As I mentioned in my midweek column, my generation of Belizeans first learned of the black civil rights struggle in the United States when the 1957 school integration confrontations in Little Rock, Arkansas, were publicized on the monopoly government radio station in British Honduras. (That station was called the British Honduras Broadcasting Service — BHBS).

I do not recall the Rosa Parks bus incident in Alabama and the subsequent drama involving Dr. Martin Luther King, Jr., being brought to our attention in Belize in 1955. Why Little Rock and not Rosa Parks? Who knows? Or perhaps I was too young in 1955 to recall properly.

We never heard anything here about the American college students, both black and white, who were risking their lives riding buses (in the fight for racial integration) in the Southern states of America. I believe they were called Freedom Riders. This was in the early 1960s, and Belize was to achieve self-government in January of 1964. Perhaps someone had made a mistake letting us know about Little Rock. I’m looking back into the distant past, and I’m just saying.

We young Belizeans were very excited and optimistic in those years of the early 1960s, because, even though someone like myself was anti-Guatemala and pro-Goldson, the aggressive energy of Mr.
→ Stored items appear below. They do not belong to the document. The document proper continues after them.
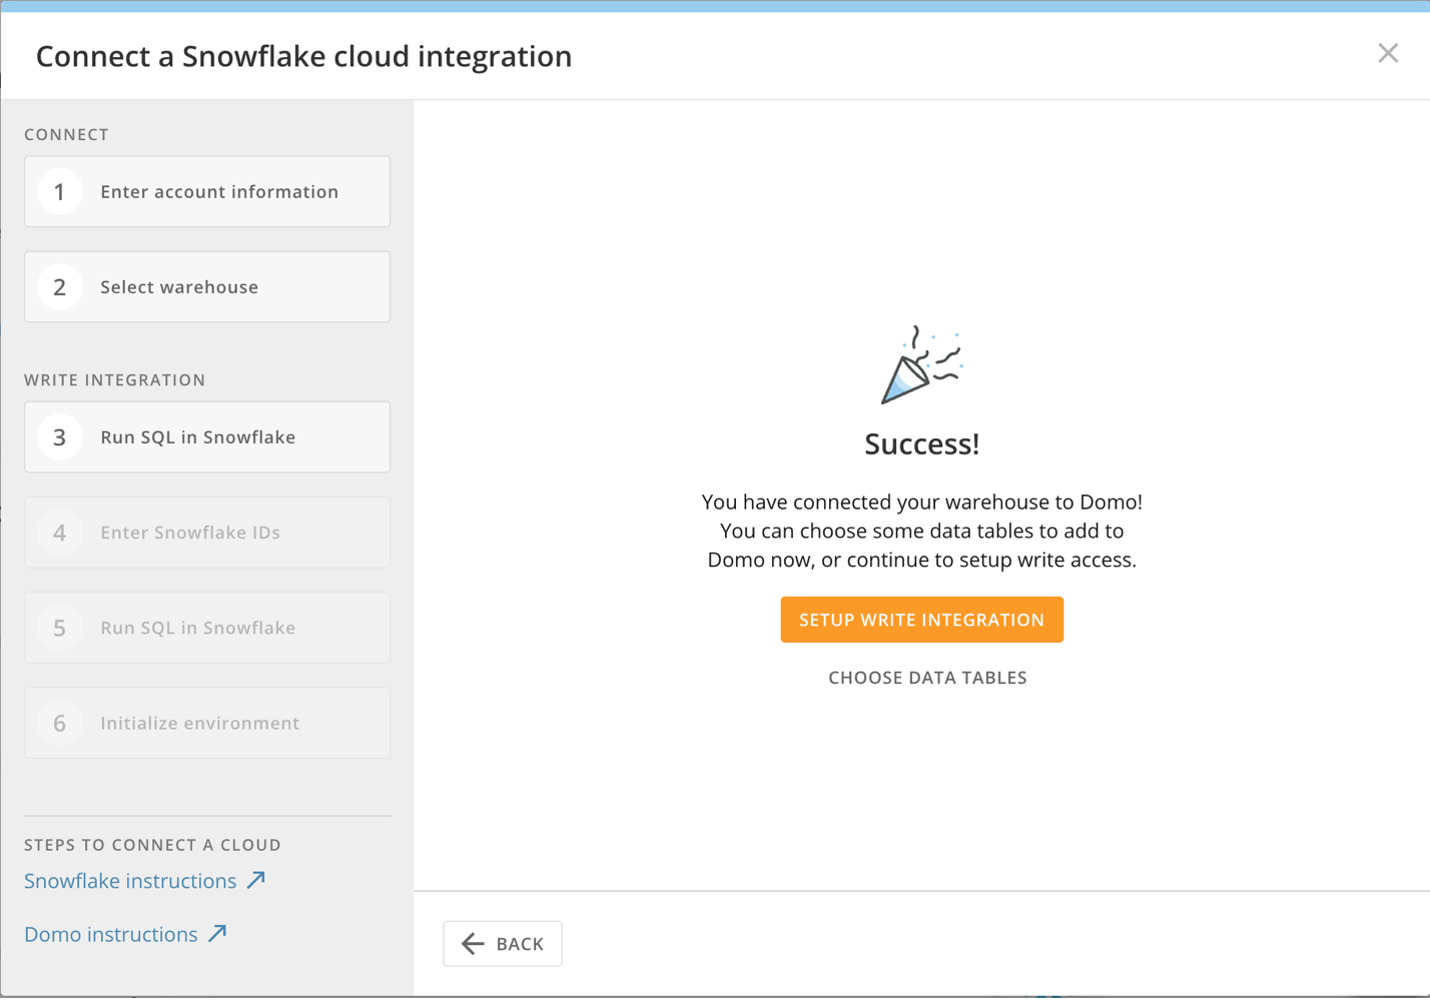Click the step 5 number circle
Viewport: 1430px width, 1002px height.
[60, 628]
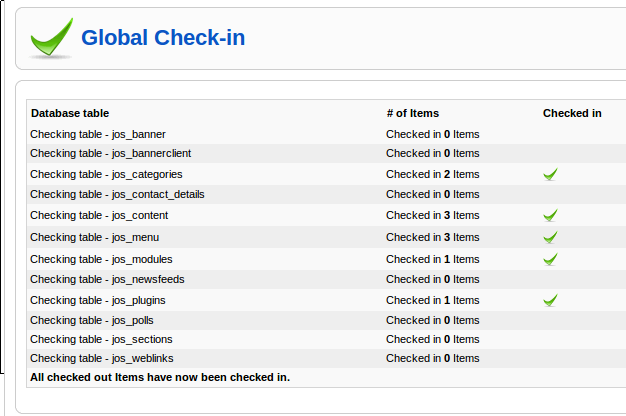Click "Checking table - jos_weblinks" entry
Image resolution: width=626 pixels, height=416 pixels.
click(103, 358)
Price’s People’s United Party (PUP) influenced our opinion of ourselves positively. We had some self-esteem; we thought we were somebody, or that we were about to become somebody in our region and in the world.

Those of us Belizeans who were of a darker complexion dreamed of going to New York City, where most of the “barrels” came from. We had no idea of how dangerous the African-American struggle for voting rights, integration, and other human rights had become in the Southern states, because New York City, where our relatives lived, was liberal and progressive.

Lighter-skinned Belizeans would mostly travel to New Orleans and its surrounding parishes, like Slidell and Metairie, where they passed for white. That was my sense.

Where I want to go in this column is where I, a clerical black-conscious young adult who had been “converted” by Malcolm X’s autobiography in the winter of 1968, met street, working-class brothers in Belize in late ‘68/early ‘69 who were followers of the Hon. Elijah Muhammad and his Nation of Islam (NOI).

I only knew Malcolm X’s side of the story where his rift with Hon. Elijah was concerned. As a college student in 1968, the teachings of the Nation of Islam seemed extreme to me. Malcolm X had become an orthodox Muslim before he was killed in February of 1965, so that meant he had given up the teachings of the Hon. Elijah Muhammad, which appeared to be outright racist. (Orthodox Islam does not differentiate among races.)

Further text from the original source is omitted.